The data given in the question is way out. The mass of the moon is 1/81.3 of the earth so I'll work through with that.

I'll also use the radius of the moon to be 0.273 x the radius of the earth.

We'll compare an object of mass $m$ on the surface of the earth with an object of mass $m$ on the surface of the moon.
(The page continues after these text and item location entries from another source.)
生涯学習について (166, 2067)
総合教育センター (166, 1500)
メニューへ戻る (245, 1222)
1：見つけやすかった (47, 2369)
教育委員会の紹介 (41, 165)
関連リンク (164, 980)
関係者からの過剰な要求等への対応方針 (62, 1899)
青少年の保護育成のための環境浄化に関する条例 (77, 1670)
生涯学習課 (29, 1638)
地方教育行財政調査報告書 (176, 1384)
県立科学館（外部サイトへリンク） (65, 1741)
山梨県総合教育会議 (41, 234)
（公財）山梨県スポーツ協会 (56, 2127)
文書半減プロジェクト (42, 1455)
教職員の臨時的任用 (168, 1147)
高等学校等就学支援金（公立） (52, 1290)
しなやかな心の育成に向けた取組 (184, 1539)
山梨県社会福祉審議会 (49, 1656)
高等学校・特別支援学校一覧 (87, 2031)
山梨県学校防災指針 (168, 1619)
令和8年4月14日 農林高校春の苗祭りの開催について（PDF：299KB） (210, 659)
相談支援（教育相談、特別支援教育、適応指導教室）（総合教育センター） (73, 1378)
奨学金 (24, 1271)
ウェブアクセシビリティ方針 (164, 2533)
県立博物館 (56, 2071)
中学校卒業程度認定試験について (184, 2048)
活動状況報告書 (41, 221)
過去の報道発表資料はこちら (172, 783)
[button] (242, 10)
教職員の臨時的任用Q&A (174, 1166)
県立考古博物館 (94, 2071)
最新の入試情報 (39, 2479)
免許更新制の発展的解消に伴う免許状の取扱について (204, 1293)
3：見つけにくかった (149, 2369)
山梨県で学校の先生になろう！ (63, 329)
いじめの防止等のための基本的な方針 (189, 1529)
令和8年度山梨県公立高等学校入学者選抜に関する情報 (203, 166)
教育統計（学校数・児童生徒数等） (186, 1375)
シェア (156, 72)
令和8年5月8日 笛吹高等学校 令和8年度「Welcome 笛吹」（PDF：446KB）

Newton says that the force of attraction between 2 objects $M$ and $m$ is:

F=(GmM)/(R^(2)

For this problem:

${F}_{e}$ = force of attraction on the earth

${F}_{m}$ = force of attraction on the moon

${R}_{e}$ = radius earth

${R}_{m}$ = radius moon

$m$ = mass object

So:

F_e=(GmM_e)/(R_e^(2) Eqn $\textcolor{red}{\left(1\right)}$

${F}_{m} = \frac{G m {M}_{m}}{{R}_{m}^{2}}$ Eqn$\textcolor{red}{\left(2\right)}$

We know that:

${R}_{m} = 0.273 {R}_{e}$

and:

${M}_{m} = {M}_{e} / 81.3$

So we can substitute these values into $\textcolor{red}{\left(2\right)}$ $\Rightarrow$

${F}_{m} = \frac{G m \left[\frac{{M}_{e}}{81.3}\right]}{{\left(0.273 {R}_{e}\right)}^{2}}$

${F}_{m} = \frac{G m \left[\frac{{M}_{e}}{81.3}\right]}{0.0745 {R}_{e}^{2}}$ Eqn $\textcolor{red}{\left(3\right)}$

Now divide $\textcolor{red}{\left(1\right)}$ by $\textcolor{red}{\left(3\right)}$ $\Rightarrow$

(F_e)/(F_m)=(GmM_e)/(R_e^(2))xx(0.0745R_e^(2))/(Gm[[M_e)/(81.3)]#

This cancels down to:

$\frac{{F}_{e}}{{F}_{m}} = \frac{0.0745}{\frac{1}{81.3}} = 6.05$

Since $F = m a$:

$\frac{m {g}_{e}}{m {g}_{m}} = 6.05$

So:

$\frac{{g}_{e}}{{g}_{m}} = 6.05$

This agrees with the generally accepted value of the acceleration due to gravity of the moon being about 1/6 of that of the earth.

You can substitute the values given in the question if you want to but I would check their source.